=== Exercise prompt ===
Transcribe all of the records word for word, please, omitting the pictures.

Stored records:
--- START ---
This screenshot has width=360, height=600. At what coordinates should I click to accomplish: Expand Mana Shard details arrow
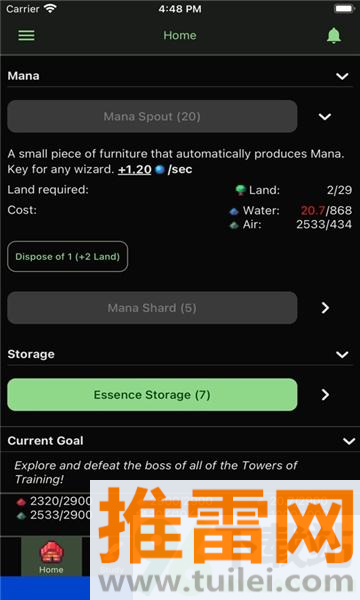coord(325,308)
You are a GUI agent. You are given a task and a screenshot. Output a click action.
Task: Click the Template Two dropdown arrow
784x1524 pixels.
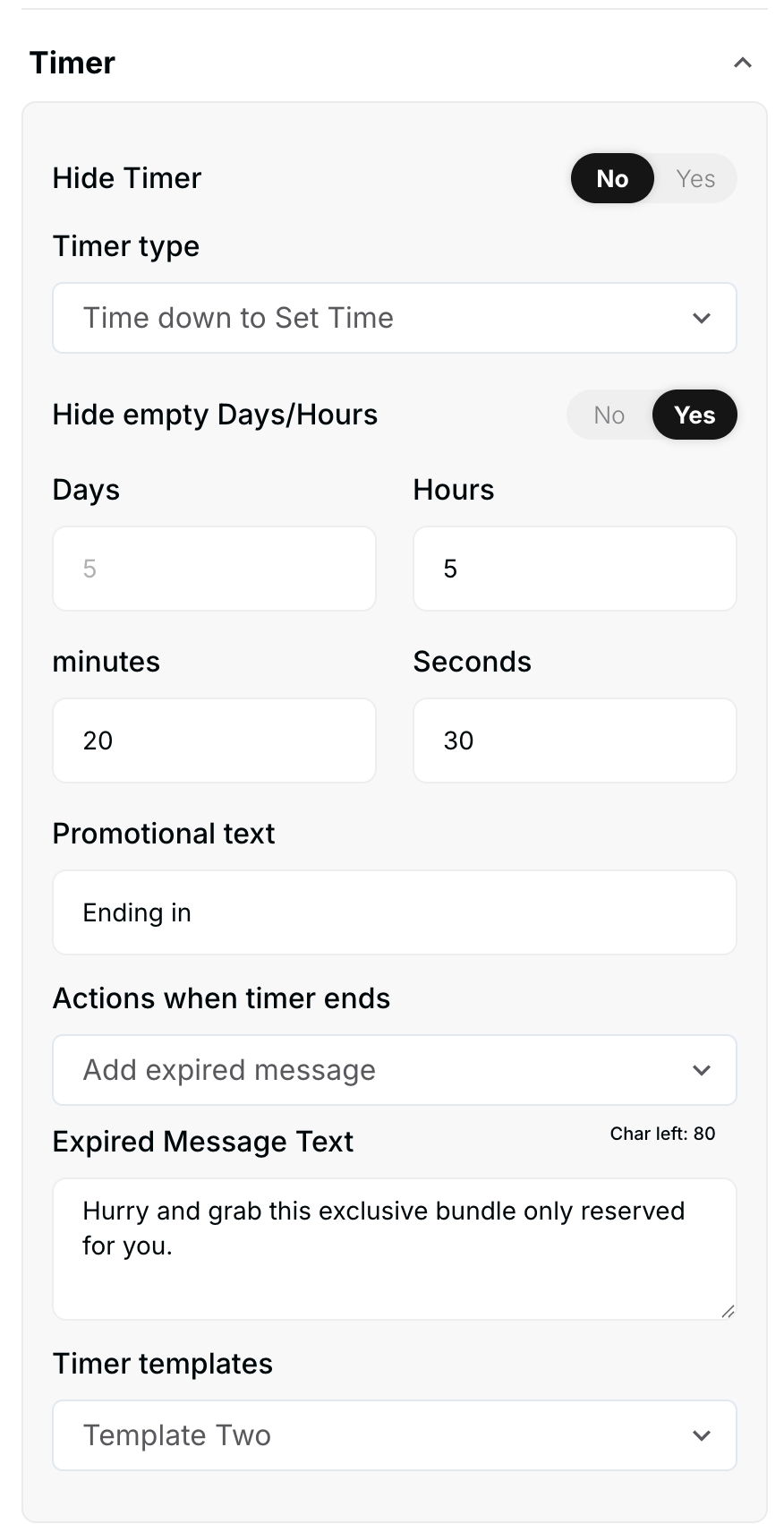click(x=702, y=1435)
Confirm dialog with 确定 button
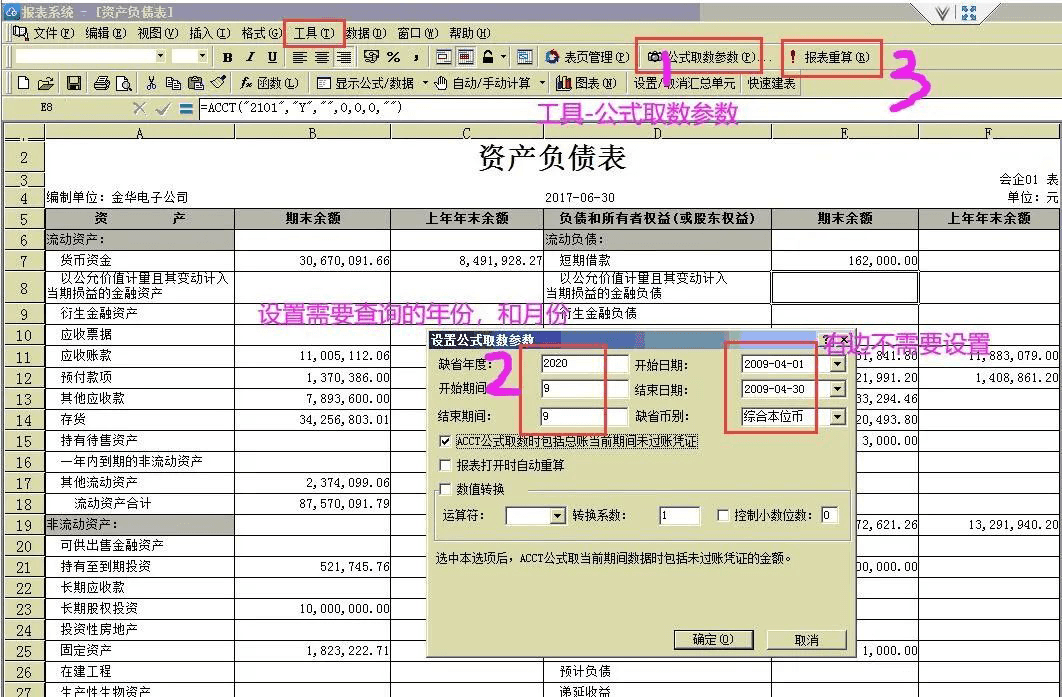1062x697 pixels. pos(713,640)
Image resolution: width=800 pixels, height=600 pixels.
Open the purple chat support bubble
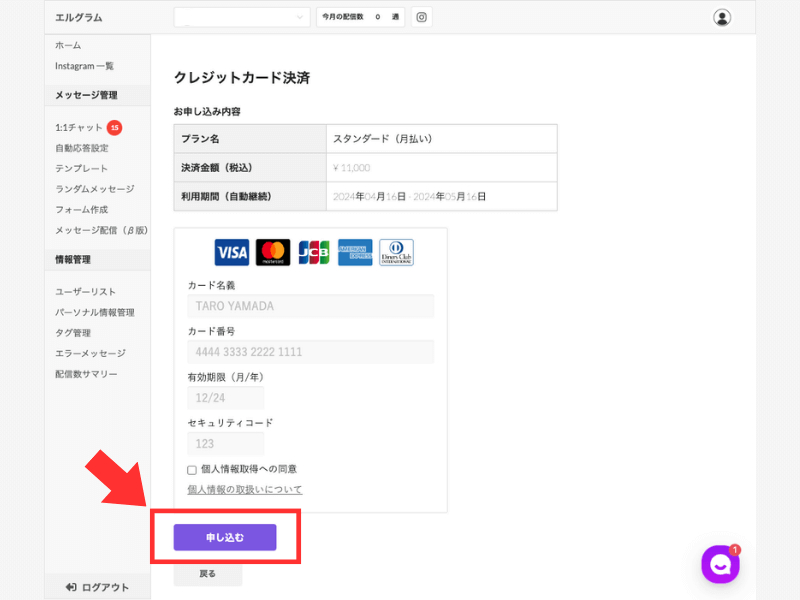coord(720,564)
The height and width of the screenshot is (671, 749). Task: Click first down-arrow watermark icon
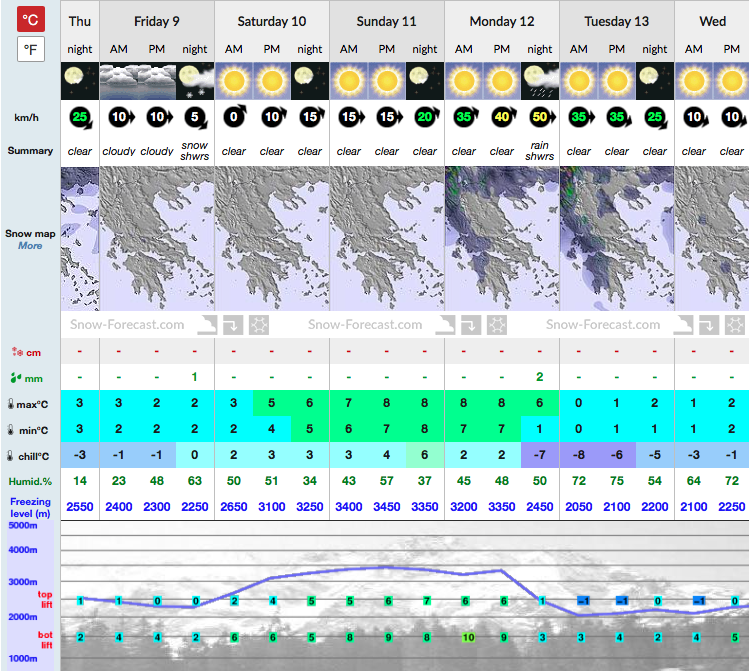(x=233, y=325)
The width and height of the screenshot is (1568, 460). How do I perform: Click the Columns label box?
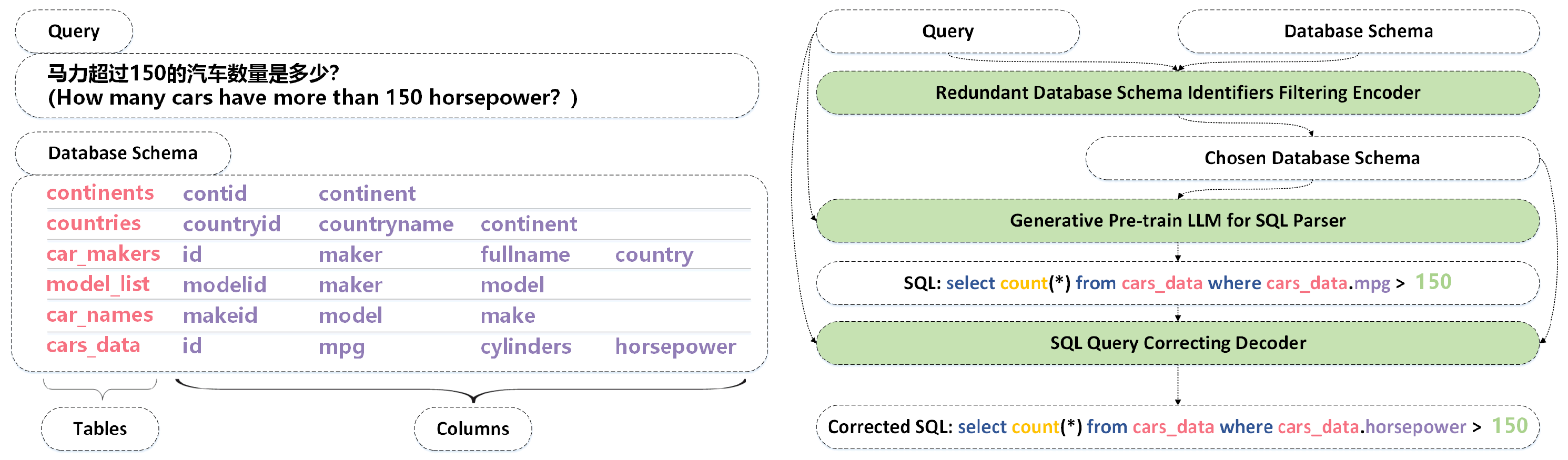[x=472, y=429]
--- END ---
=== Task solution ===
This screenshot has width=360, height=600. At what coordinates should I click to accomplish: Expand Mana Shard details arrow
coord(325,308)
You are a GUI agent. You are given a task and a screenshot. Output a click action.
Task: Click the Template Two dropdown arrow
784x1524 pixels.
click(x=702, y=1435)
Confirm dialog with 确定 button
1062x697 pixels. pos(713,640)
Image resolution: width=800 pixels, height=600 pixels.
Open the purple chat support bubble
coord(720,564)
The height and width of the screenshot is (671, 749). Task: Click first down-arrow watermark icon
(x=233, y=325)
The width and height of the screenshot is (1568, 460). How do I perform: Click the Columns label box?
[x=472, y=429]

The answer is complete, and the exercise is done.